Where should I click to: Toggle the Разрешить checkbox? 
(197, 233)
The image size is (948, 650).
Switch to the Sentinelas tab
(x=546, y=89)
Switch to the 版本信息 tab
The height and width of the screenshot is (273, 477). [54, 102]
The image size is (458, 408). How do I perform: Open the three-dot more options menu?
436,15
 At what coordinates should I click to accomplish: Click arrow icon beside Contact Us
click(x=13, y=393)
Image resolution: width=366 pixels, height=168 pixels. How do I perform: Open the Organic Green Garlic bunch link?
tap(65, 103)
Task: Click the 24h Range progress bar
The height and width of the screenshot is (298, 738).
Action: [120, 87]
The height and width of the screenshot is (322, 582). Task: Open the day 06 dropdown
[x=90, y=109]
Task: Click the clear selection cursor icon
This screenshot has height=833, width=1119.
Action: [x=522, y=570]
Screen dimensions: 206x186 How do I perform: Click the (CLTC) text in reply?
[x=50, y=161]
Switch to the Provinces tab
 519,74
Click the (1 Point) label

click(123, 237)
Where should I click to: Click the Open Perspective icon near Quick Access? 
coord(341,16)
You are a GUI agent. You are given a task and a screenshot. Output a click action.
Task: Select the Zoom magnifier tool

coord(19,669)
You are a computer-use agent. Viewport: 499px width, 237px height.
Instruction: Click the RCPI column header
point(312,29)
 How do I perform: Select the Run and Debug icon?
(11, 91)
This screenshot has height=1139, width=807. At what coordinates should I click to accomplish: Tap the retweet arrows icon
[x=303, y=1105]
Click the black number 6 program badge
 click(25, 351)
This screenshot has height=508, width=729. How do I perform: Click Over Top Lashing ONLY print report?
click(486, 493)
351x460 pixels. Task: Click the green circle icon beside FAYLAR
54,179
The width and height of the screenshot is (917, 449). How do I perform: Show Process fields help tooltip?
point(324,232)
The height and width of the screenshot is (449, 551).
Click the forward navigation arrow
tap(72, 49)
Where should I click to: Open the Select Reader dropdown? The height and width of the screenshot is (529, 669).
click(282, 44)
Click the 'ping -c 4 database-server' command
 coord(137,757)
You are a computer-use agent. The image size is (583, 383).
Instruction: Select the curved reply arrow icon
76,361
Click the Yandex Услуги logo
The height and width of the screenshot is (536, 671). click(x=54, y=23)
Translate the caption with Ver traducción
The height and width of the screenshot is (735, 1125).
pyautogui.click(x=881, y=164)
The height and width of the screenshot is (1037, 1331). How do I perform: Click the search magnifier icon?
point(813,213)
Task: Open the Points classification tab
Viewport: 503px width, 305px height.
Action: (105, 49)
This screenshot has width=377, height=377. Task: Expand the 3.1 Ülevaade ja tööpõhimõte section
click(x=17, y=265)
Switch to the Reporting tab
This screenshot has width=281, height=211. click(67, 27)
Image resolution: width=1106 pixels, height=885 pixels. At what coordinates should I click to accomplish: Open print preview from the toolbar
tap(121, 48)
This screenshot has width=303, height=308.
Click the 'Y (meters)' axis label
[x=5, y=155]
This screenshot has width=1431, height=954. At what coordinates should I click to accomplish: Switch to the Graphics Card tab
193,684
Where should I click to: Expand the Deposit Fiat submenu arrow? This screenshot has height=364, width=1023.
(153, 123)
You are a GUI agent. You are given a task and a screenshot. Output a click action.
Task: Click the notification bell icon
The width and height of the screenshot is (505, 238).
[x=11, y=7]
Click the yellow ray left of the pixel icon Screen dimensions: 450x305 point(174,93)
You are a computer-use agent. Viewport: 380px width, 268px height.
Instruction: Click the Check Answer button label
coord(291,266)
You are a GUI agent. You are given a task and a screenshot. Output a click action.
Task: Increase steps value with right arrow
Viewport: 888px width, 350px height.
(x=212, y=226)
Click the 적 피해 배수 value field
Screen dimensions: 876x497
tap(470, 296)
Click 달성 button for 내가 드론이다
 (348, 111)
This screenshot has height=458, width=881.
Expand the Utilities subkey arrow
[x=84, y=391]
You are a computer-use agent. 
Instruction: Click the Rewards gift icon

▶ Assignment: Copy every record precisely, omitting nothing.

▶ Written response:
Where should I click to: Toggle the Разрешить checkbox? 
(197, 233)
The image size is (948, 650).
Switch to the Sentinelas tab
(x=546, y=89)
Switch to the 版本信息 tab
The height and width of the screenshot is (273, 477). [54, 102]
The image size is (458, 408). How do I perform: Open the three-dot more options menu?
436,15
 At what coordinates should I click to accomplish: Click arrow icon beside Contact Us
click(x=13, y=393)
Image resolution: width=366 pixels, height=168 pixels. How do I perform: Open the Organic Green Garlic bunch link?
tap(65, 103)
Task: Click the 24h Range progress bar
The height and width of the screenshot is (298, 738).
Action: [120, 87]
The height and width of the screenshot is (322, 582). Task: Open the day 06 dropdown
[x=90, y=109]
Task: Click the clear selection cursor icon
This screenshot has height=833, width=1119.
Action: [x=522, y=570]
Screen dimensions: 206x186 How do I perform: Click the (CLTC) text in reply?
[x=50, y=161]
Switch to the Provinces tab
 519,74
Click the (1 Point) label

click(123, 237)
Where should I click to: Click the Open Perspective icon near Quick Access? 
coord(341,16)
You are a GUI agent. You are given a task and a screenshot. Output a click action.
Task: Select the Zoom magnifier tool

coord(19,669)
You are a computer-use agent. Viewport: 499px width, 237px height.
Instruction: Click the RCPI column header
point(312,29)
 How do I perform: Select the Run and Debug icon?
(11, 91)
This screenshot has height=1139, width=807. At what coordinates should I click to accomplish: Tap the retweet arrows icon
[x=303, y=1105]
Click the black number 6 program badge
 click(25, 351)
This screenshot has height=508, width=729. How do I perform: Click Over Top Lashing ONLY print report?
click(486, 493)
351x460 pixels. Task: Click the green circle icon beside FAYLAR
54,179
The width and height of the screenshot is (917, 449). How do I perform: Show Process fields help tooltip?
point(324,232)
The height and width of the screenshot is (449, 551).
Click the forward navigation arrow
tap(72, 49)
Where should I click to: Open the Select Reader dropdown? The height and width of the screenshot is (529, 669).
click(282, 44)
Click the 'ping -c 4 database-server' command
 coord(137,757)
You are a computer-use agent. The image size is (583, 383).
Instruction: Select the curved reply arrow icon
76,361
Click the Yandex Услуги logo
The height and width of the screenshot is (536, 671). click(x=54, y=23)
Translate the caption with Ver traducción
The height and width of the screenshot is (735, 1125).
pyautogui.click(x=881, y=164)
The height and width of the screenshot is (1037, 1331). How do I perform: Click the search magnifier icon?
point(813,213)
Task: Open the Points classification tab
Viewport: 503px width, 305px height.
Action: (105, 49)
This screenshot has width=377, height=377. Task: Expand the 3.1 Ülevaade ja tööpõhimõte section
click(x=17, y=265)
Switch to the Reporting tab
This screenshot has width=281, height=211. click(67, 27)
Image resolution: width=1106 pixels, height=885 pixels. At what coordinates should I click to accomplish: Open print preview from the toolbar
tap(121, 48)
This screenshot has width=303, height=308.
Click the 'Y (meters)' axis label
[x=5, y=155]
This screenshot has width=1431, height=954. At what coordinates should I click to accomplish: Switch to the Graphics Card tab
193,684
Where should I click to: Expand the Deposit Fiat submenu arrow? This screenshot has height=364, width=1023.
(153, 123)
You are a GUI agent. You are given a task and a screenshot. Output a click action.
Task: Click the notification bell icon
The width and height of the screenshot is (505, 238).
[x=11, y=7]
Click the yellow ray left of the pixel icon Screen dimensions: 450x305 point(174,93)
You are a computer-use agent. Viewport: 380px width, 268px height.
Instruction: Click the Check Answer button label
coord(291,266)
You are a GUI agent. You are given a task and a screenshot. Output a click action.
Task: Increase steps value with right arrow
Viewport: 888px width, 350px height.
(x=212, y=226)
Click the 적 피해 배수 value field
Screen dimensions: 876x497
tap(470, 296)
Click 달성 button for 내가 드론이다
 (348, 111)
This screenshot has height=458, width=881.
Expand the Utilities subkey arrow
[x=84, y=391]
You are a computer-use agent. 
Instruction: Click the Rewards gift icon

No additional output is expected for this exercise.